Providers must be ready for the opportunity, however; SIP trunking requires a solid infrastructure if providers plan on carrier-grade SIP products.
“There are many moving parts in a carrier-grade VoIP network, and service providers must carefully plan and implement their SIP trunking offering with an end-to-end view of how they will provision, deliver and support their service,” Qayyum noted.
Key SIP trunking deployment components include SIP trunking application feature server and media server, PSTN-connected media gateway or softswitch, session border controllers, backbone IP network, backend provisioning systems and network management server, he noted.
There also are challenges operators must overcome if they are to offer SIP trunking, including quality of service (QoS), interoperability and the ability to support and troubleshoot the solution from end to end.

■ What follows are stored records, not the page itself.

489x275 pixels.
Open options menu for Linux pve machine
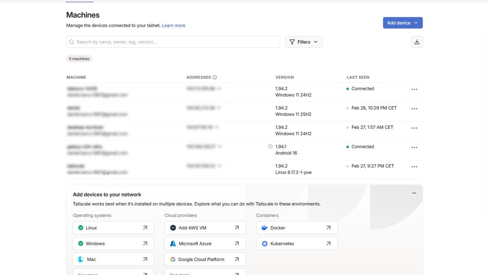[x=414, y=167]
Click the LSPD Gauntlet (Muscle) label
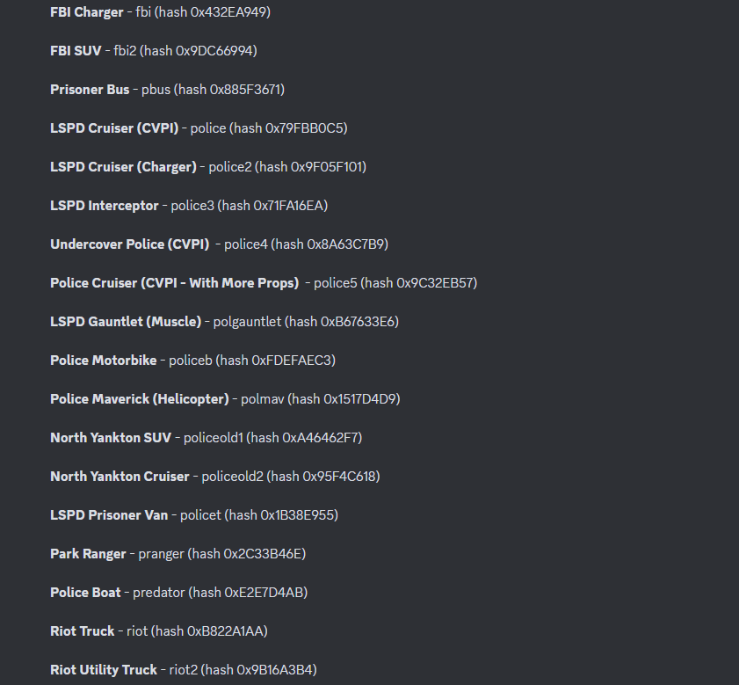The height and width of the screenshot is (685, 739). [126, 322]
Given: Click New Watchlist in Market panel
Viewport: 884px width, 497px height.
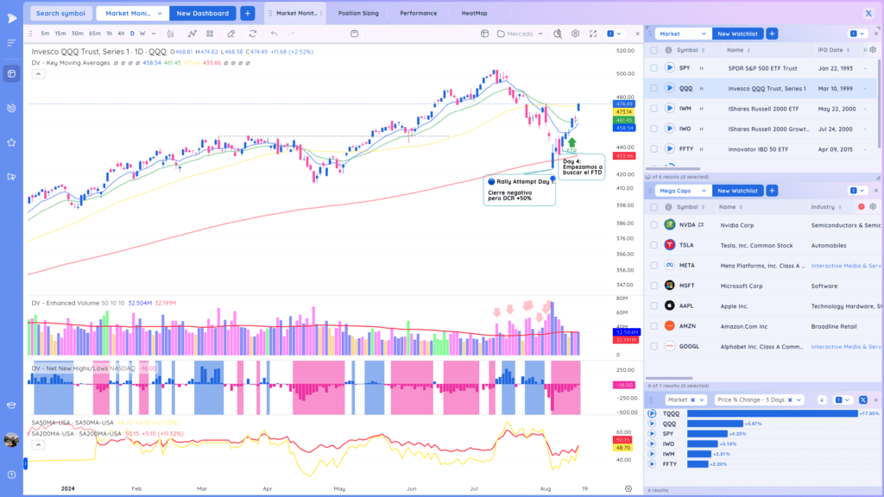Looking at the screenshot, I should point(737,34).
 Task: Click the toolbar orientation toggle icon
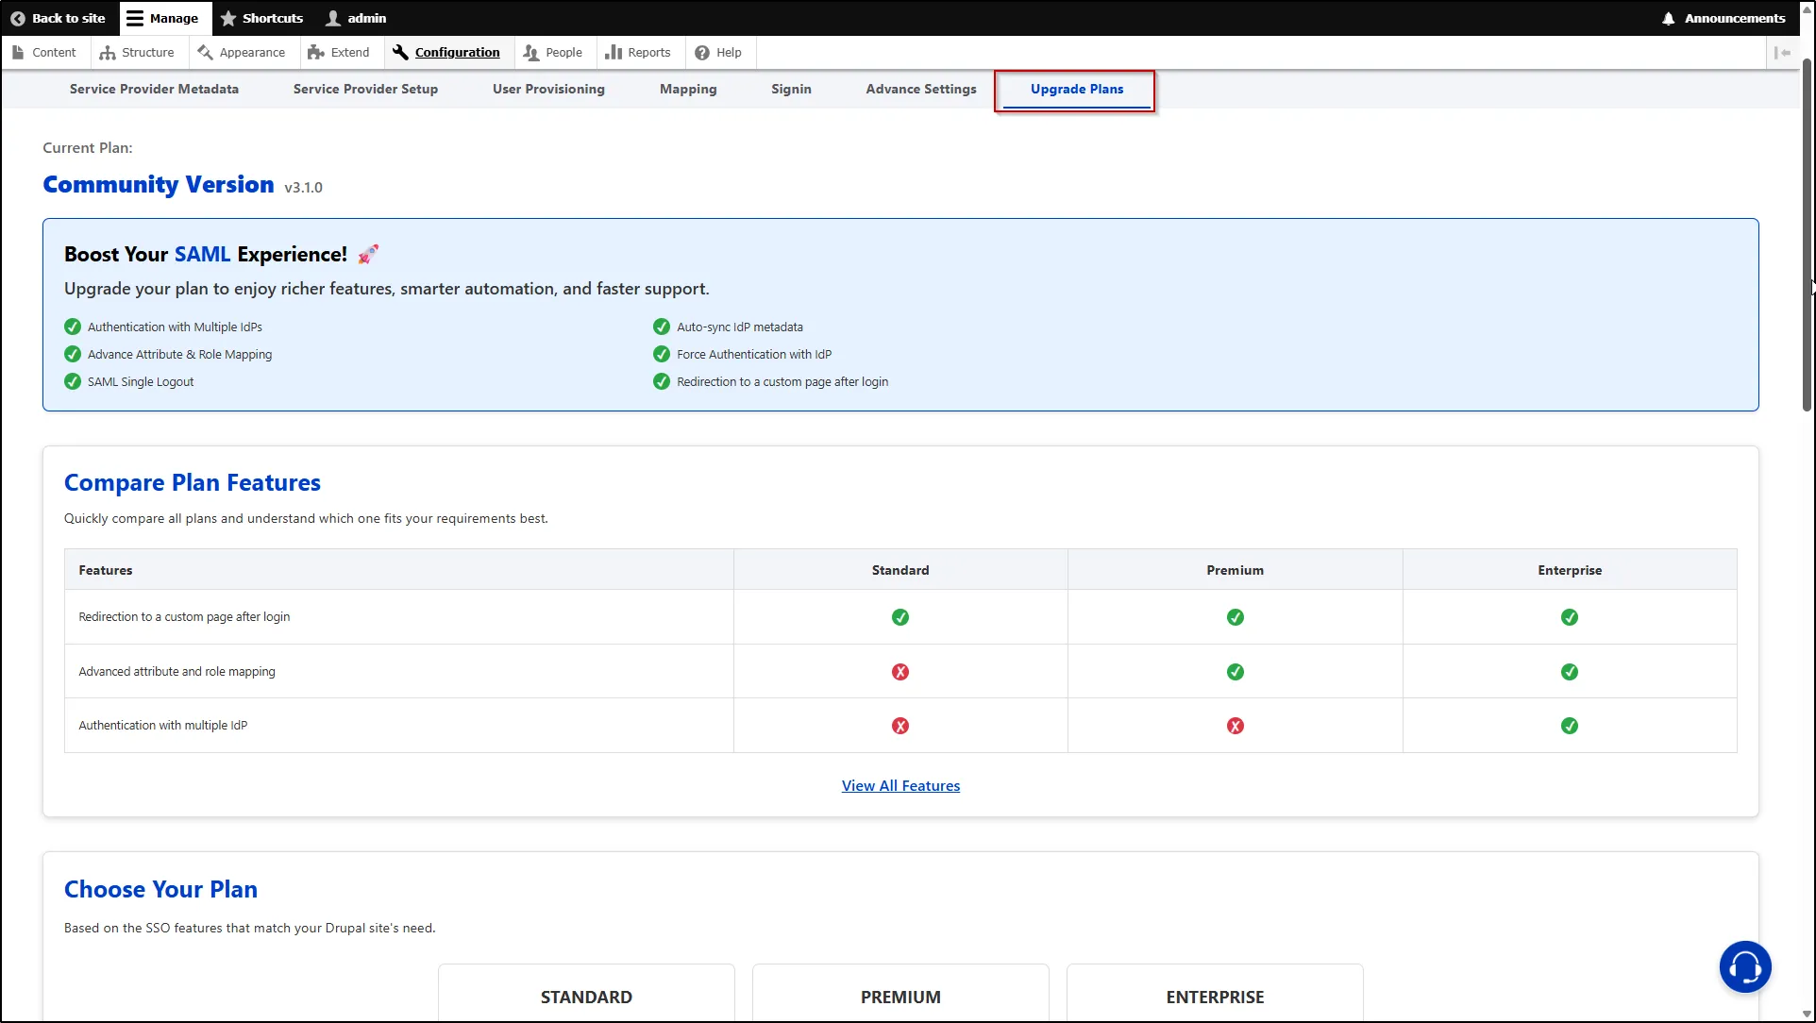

Unlike TDM-based networks, “where each call is dedicated the required resources to facilitate the call on a channel basis,” Qayyum noted, SIP trunking has the potential for QoS issues when VoIP data packets exceed the capacity of the network and become delayed or dropped, hurting call quality.
The two common approaches operators usually employ is putting VoIP and data traffic on separate Internet connections to ensure bandwidth for VoIP, and the use of QoS routers that throttle back TCP data flows when needed to allow more inbound VoIP packets, Qayyum said.
Interoperability is a second challenge. Although SIP is a standard, early IPPBX systems implemented it differently. The SIPconnect 1.1 standard has largely solved the problem going forward, he noted, but there’s no guarantee that all features will work even on SIPconnect-certified devices.
The leading solution, he notes, are SIP normalization device deployed between a customer’s premises and the IPPBX IAD and the service provider’s SIP network. These normalize the transmissions by using SIP header customizations.
Operators also must be able to troubleshoot the full system to offer quality SIP trunking products, from the core application server through the core and access networks to the demarc router or gateway and into the customer’s local area network, Qayyum stressed: “The specific product selected does not matter quite so much, so long as it can provide the crucial detailed historical data for all calls, all the time.
Other issues to consider include whether to provision SIP trunking by concurrent calls or offer burstable SIP trunking groups to let customers scale their usage during peak times, as well as whether to offer high-value add-on applications such as hosted voicemail and conferencing.
“While it is impossible to predict the future,” he explained, two things are certain. First, “the majority of business customers are still using legacy TDM trunking to connect to the public network.” Second, “the vast majority of business customers understands the value proposition and plan to move to SIP trunking in the next five years.”
The SIP trunking explosion is under way.